グローバル・デモクラシーの場からの問い ー 津田左右吉のナショナリズムと丸山真男の近代

グローバル・デモクラシーの場からの問い
津田左右吉ナショナリズム丸山真男の近代

ウエスタン・デモクラシーというのは、西欧と名指される空間でルネッサンスから約五百年かかって一応完成した市民的体制と教えられる。このウエスタン・デモクラシーは近代アジアにとって百年とかもっと短い十年や二十年の期間で本当に実現できるかという問題がある。やむを得ないことだが、だがかくも極端に凝縮された時間のなかで、自由を隷属だと言ったり、隷属を自由だと言ったりするという混乱は避けられず、思想家たちの間から、裏切られたという言葉が繰り返し聞き取られることになる。われわれはフランス革命以降の時代に生きているのである。                 さて津田左右吉は完全なナショナリズムを戦後憲法に託したという。そしてやはりアメリカに裏切られたとき、彼にとってこれは最初に蒙った裏切りではなかった。再び裏切られたのである (詳しいことは、「「大正」を読み直す」に述べられている)。また丸山真男をみると、彼がいう「歴史的状況」の歴史とは、近代を形成する歴史、ヘーゲルがいうような歴史であろう。丸山の言葉を素直に読むと、「ヨーロッパにおいてそれ(ウエスタン・デモクラシー)を担った力よりもはるかに、"左"の力」にとって、完全な歴史が不完全な現実に裏切られてしまったのである。このとき、(国家に対して国家と等価の組織と暴力を作りだすというだけの)"左"の力が、市民という意味でほんとうにそれほど、自由を実現するという解放する’左’を構成できたのかについて問われるこの問いは意味がある。震災以降の小田実とかれと幸徳秋水大杉栄の思想的関連性(市民たちはいかに、ほかならない、市民たち自身と関わるか?)について考える根拠がここに存する。だが問いは、その思考を、反駁できないほどの固有なもののへの指示によって自らを取り戻さなければならないという方向で言説化してしまうとしたら、意味を同一反復の形式に埋葬することになるかもしれない。言説は、今日の歴史修正主義者達が(書記の時代に先行する)遥かなるブラックホールの如き<過去>に託した完成された固有なものを指示する態度で、しかしこれとは正反対の方向から、想定された<完全>な市民的体制(いわゆる「市民社会」)の背後に、遥かなる’未来’に託した完成された起源・時間・歴史をみいだすからである。そうして近代というのは、夏目漱石「こころ」の先生が常に苛まれる’遅れてしまった’という意識に生きなければならない時代である。(’殉死’のテーマは恐らく付随的な事柄に過ぎず、作家が主として書きたかったのは、たえず’遅れている’を言わなければならない近代の時間ではなかったか。)   何にであれ、右であれ左であれ、神話と現実の間のギャップ、歴史と現実のギャップが絶えず更新される。ギャップが終わらないのはなぜか?まだギャップにこだわることは開かれた意味を新しく見出そうとするから?もはや閉じているとしたらいつ終わるのか?民主化運動の東アジアならば終わるのか?その条件は何か?ウエスタン・デモクラシーの19世紀と20世紀の完全性をもとめたことから生じた限界を克服するために、この問い自体がグローバル・デモクラシーの同時的場において記述されるべきであろう。

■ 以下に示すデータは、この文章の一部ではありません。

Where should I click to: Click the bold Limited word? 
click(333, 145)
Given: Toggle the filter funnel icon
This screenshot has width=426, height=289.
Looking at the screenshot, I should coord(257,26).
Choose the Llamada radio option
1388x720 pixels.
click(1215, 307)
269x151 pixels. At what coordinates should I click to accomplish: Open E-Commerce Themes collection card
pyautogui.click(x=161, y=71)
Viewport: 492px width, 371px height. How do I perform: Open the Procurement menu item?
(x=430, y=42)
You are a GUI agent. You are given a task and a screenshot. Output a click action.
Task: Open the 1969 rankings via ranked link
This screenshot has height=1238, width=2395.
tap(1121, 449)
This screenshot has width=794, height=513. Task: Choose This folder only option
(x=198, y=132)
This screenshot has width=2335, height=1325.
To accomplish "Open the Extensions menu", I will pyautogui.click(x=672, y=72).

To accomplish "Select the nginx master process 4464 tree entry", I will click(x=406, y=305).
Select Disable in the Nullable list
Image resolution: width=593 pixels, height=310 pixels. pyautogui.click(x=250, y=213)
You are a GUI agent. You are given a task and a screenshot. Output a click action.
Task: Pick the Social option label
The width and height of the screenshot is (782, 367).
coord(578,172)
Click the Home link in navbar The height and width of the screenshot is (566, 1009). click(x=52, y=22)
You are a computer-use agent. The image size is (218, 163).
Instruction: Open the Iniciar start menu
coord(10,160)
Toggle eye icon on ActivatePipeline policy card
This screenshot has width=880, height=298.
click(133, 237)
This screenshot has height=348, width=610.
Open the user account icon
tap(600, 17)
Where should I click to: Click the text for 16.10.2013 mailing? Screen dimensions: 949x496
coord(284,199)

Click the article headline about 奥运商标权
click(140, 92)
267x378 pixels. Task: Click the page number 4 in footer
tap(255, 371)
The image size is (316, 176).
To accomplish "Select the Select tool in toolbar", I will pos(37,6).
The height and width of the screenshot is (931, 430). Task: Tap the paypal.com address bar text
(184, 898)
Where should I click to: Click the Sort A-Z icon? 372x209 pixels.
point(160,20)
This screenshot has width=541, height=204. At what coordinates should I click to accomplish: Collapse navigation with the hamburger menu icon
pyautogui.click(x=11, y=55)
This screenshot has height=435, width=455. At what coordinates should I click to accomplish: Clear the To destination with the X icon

「...東洋のような、いわゆる後進地域ではウエスタン・デモクラシーそのままが植付けられるのではなくして、西欧的自由によって人格が解放されていったその歴史的過程というものが、ここではヨーロッパにおいてそれを担った力よりもはるかに、"左"の力によって行なわれているし、また行なわれざるをえないという歴史的状況にある」(丸山真男)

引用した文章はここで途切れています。